What happens? The US leads a coalition of very unwilling in arms against a bunch of third world Arab states who happen to have the misfortune to be sitting on a large chunk of the known oil reserves and a whole shitload more people die, most of them innocent poor nationals of Iraq and Afghanistan. Meanwhile private security multinationals collect a fuckin windfall in government money as they covertly roll out the next police state at home.

Here’s a bloody position for you dear reader. The acts of 9/11 are over. Sure they have echoed a few times around the world but they didn’t and don’t herald a new wave of popular armed insurrection that transcends national boundaries. In breaking news it appears that most people just want to eat sleep and be fuckin merry. The last ten years has handed back power to private interest after any social gains that might have occurred in the preceding 100 years. Wealth is increasingly disproportionate in its distribution, a very important consideration if you subscribe (as I do) to the belief that the usefulness of money is proportional to its distribution. In other words, money becomes more useful and powerful when it is not distributed evenly.

Oh and then there is the little matter of global warming.

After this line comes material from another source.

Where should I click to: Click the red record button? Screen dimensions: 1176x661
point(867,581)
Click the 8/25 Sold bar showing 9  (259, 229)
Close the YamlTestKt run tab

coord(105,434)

Remember a few years ago (I do, I went to Al’s little film one night in a George Street movie house)…global warming was going to get us and the culprit was humanity’s greedy consumption of all things carbon. The scientists, bless their little empirical socks, happen to by and large agree. The powers-that-be got a bit nervous, what if widespread populism actually motivated people to act? Well government can’t have people acting for themselves and the economy certainly wont put up with people absconding from their consumer responsibilities so let’s have a RECESSION and remind the wavering where their loyalties lie, with the economy!

So there. Three positions. The War on Terror is morally, legally, socially, ethically, emotionally completely WRONG! The re-distribution of wealth to the rich and the ongoing preoccupation with making and selling shit is utter FOLLY. And the mainstream political system in cahoots with big business should all be sent to Antarctica so they can bask in the new found warmth of a carbon enhanced globe. Cus sure as shit stinks, these things will bite us all on the bum one day, and probably sooner than later. Call me a greenie, a socialist, a lapsed hippy or whatever label comes with the position, frankly I don’t give a damn.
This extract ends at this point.